The historic 2020 Labor Day fires in northwest Oregon burned 8,000 acres of Port Blakely’s timberlands in east Clackamas County, including 700 acres of riparian buffers along streams. To restore this important habitat and limit erosion and invasive species, Port Blakely took steps to quickly restore habitat by dropping about 6,000 pounds of native seed along 24 river miles of riparian area during an aerial seeding operation —accelerating natural recovery of native plants and trees and reducing the likelihood of invasive species getting a foothold. Besides providing forage for deer and elk, the new habitat created by this project will also benefit pollinators like bees, and quickly provides shade to keep river temperatures cooler which is critical for salmon and steelhead.
The Pioneer Chapter of the Oregon Hunters Association and ODFW chipped in with some funding to assist in purchasing native seeds for the project, which was critical for fish and wildlife in the area.
Manulife Investment Management (formerlyHancock Timber Resource Group, Medford In southern Oregon, Manulife Investment Management last year installed bridges in two locations to replace culverts that hindered or blocked fish passage on their property in Josephine County.
The first bridge was installed over Holton Creek, a stream that provides habitat for winter steelhead and coastal cutthroat trout.
“The bridge replaced an old, rotted undersized culvert which blocked fish at different times of the year depending on stream flow.
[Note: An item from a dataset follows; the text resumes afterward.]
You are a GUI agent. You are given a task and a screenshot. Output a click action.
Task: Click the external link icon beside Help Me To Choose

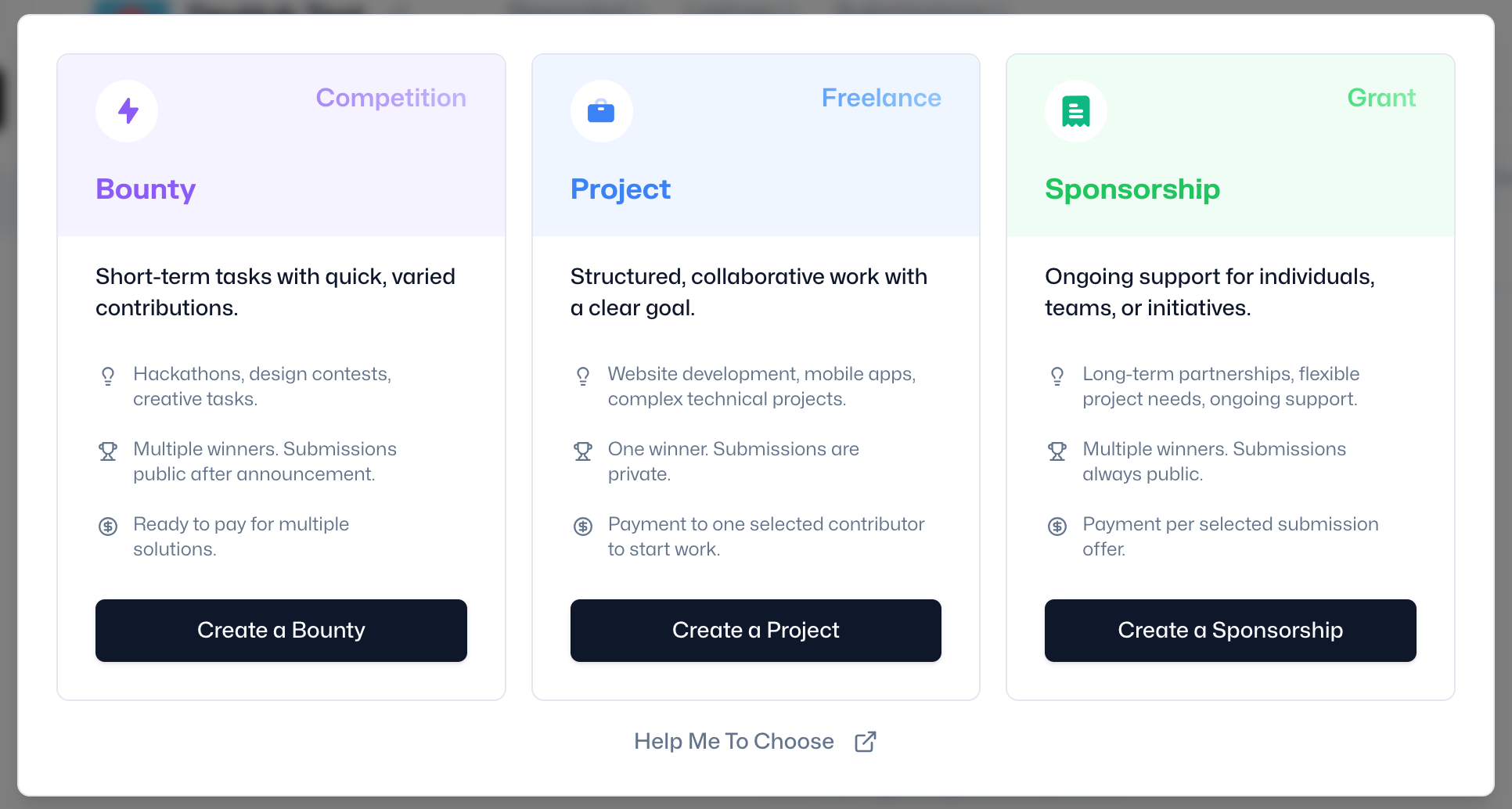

By replacing the culvert with a bridge, almost a mile of habitat was opened up for fish use,” said ODFW Biologist Peter Samarin.
The second bridge was built over Trapper Gulch, a stream that provides habitat for Endangered Species Act-listed Coho salmon and winter steelhead, as well as resident coastal cutthroat trout. The bridge replaced three parallel culverts that were undersized and prone to overflowing. The culverts blocked upstream juvenile fish passage for the majority of the year, and adult passage at high flow.
“Trapper Gulch is an important fish-bearing tributary to Elk Creek and the bridge will allow fish to access an additional 2.5 miles of habitat,” said Samarin.A significant amount of gravel and cobble that had accumulated behind the existing crossing will now also be free to migrate further down Trapper Gulch and into Elk Creek, enhancing spawning grounds for fish, Samarin added.